A few years ago somebody made the comment, “we need more chefs’ kids in the school”. It was while preparing for another two full days of gourmet food and cooking demonstrations that have become a unique fixture of the Iolani Fair. While the idea of going out to recruit more children of local chefs to help stack the roster at the gourmet food tent was meant as a joke, it did demonstrate how important the school’s commitment to local cuisine has become.
The Original Roy’s Gourmet Food Tent
Back when Roy Yamaguchi’s kids were going to Iolani, his wife got involved with the fair and encouraged Roy to round up some of his chef buddies to help as well. The new Gourmet Food Tent became a showcase for local, established chefs to highlight their dishes and it added a unique element to help the relatively new Iolani Fair, stand out. The fair has now successfully celebrated its 25th birthday and over the years there have been more local chefs involved in the gourmet tent, breaking up the workload. And yes, many of those chef’s kids have ended up going to Iolani, including my own.
Continuing the Commitment at Tiki’s
I first got involved with the fair and some of the other fundraisers at Iolani when my son Roman began attending school there in 2009. Since day one I was impressed with the organization and commitment of the school. The parents, the alumni, the school administrators, everyone is very active in fundraising and improving and growing the school.

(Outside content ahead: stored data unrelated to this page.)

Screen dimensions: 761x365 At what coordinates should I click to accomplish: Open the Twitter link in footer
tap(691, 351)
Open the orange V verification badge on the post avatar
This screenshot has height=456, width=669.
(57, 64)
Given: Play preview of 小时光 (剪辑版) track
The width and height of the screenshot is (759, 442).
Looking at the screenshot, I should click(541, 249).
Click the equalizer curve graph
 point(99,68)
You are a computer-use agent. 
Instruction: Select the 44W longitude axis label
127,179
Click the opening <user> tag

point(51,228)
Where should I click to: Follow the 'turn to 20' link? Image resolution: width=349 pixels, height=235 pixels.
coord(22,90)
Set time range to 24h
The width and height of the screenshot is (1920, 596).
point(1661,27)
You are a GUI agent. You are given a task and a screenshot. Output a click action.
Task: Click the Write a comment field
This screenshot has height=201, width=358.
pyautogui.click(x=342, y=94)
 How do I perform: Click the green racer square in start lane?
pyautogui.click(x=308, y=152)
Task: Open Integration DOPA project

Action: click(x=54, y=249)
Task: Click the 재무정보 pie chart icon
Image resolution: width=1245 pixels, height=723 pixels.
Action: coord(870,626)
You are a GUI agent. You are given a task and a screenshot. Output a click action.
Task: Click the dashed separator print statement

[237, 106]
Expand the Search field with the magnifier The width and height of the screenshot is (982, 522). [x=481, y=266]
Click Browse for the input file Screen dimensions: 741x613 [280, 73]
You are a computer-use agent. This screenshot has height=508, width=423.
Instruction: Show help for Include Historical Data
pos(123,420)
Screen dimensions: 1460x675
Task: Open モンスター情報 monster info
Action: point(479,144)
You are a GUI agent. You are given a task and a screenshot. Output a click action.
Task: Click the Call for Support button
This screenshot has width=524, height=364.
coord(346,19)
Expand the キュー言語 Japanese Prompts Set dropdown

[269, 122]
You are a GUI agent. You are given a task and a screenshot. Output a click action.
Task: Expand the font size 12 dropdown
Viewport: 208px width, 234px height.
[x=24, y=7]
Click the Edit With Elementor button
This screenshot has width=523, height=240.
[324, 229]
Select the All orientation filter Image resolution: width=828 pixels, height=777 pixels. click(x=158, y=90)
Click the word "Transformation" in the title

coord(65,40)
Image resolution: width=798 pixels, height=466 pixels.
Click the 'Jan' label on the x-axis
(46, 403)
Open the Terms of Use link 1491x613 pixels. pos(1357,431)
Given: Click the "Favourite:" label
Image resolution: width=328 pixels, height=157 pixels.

Long time alums like Ernie Choy ‘70 and Andy Nakasone and his wife Ann ‘91, take off the entire week from their jobs to organize the event. Kevin Wada, Iolani’s food services director and Kevin Tomisato, their events coordinator put in double time in addition to their regular duties. We start with a couple of meetings a few months before the event to finalize the food and recipes but as with many things cuisine, a lot of it still comes together in the last few hectic hours before the gates open. It’s all quite the production.
I have been happy to continue working with the event even though my son Roman graduated last year and now attends Keio University in Japan. When it comes to my time at events like these however, the bottom line is that Tiki’s, through the support of our managing partner Bill Tobin (his kids now also attend Iolani) makes that possible. As long as he supports me spending a big chunk of time at the school during the week of the fair then I’ll continue doing what I can.
Shooting for the Stars
For this year’s fair I brought along my kitchen manager Mikey Inthapanhnha to help with the prep and the demos. We did Shrimp Pasta Puttanesca, Clam Chowder, Lilikoi Creme Brûlée and a Hot Porchetta Sandwich with Giardiniera and Provolone among other things. In addition to our Tiki’s cooking demonstrations there were demos by Executive Chef Lindsey Simone from Roy’s, Chef Lydell Leong from 3660 on the Rise and Chef Fred DeAngelo, new owner at Heeia Kea Pier General Store.
While each year’s fair has a theme, as a committee we were going more for the culinary impact than trying to create dishes to match the “Race to Space” theme. We stuck with the belief that the quality and flavor of the food at the Iolani Fair is what separates it from other similar events. The weather was perfect, the crowds were festive and the gourmet food tent once again delivered a special treat to fairgoers looking for something more than popcorn and candy floss.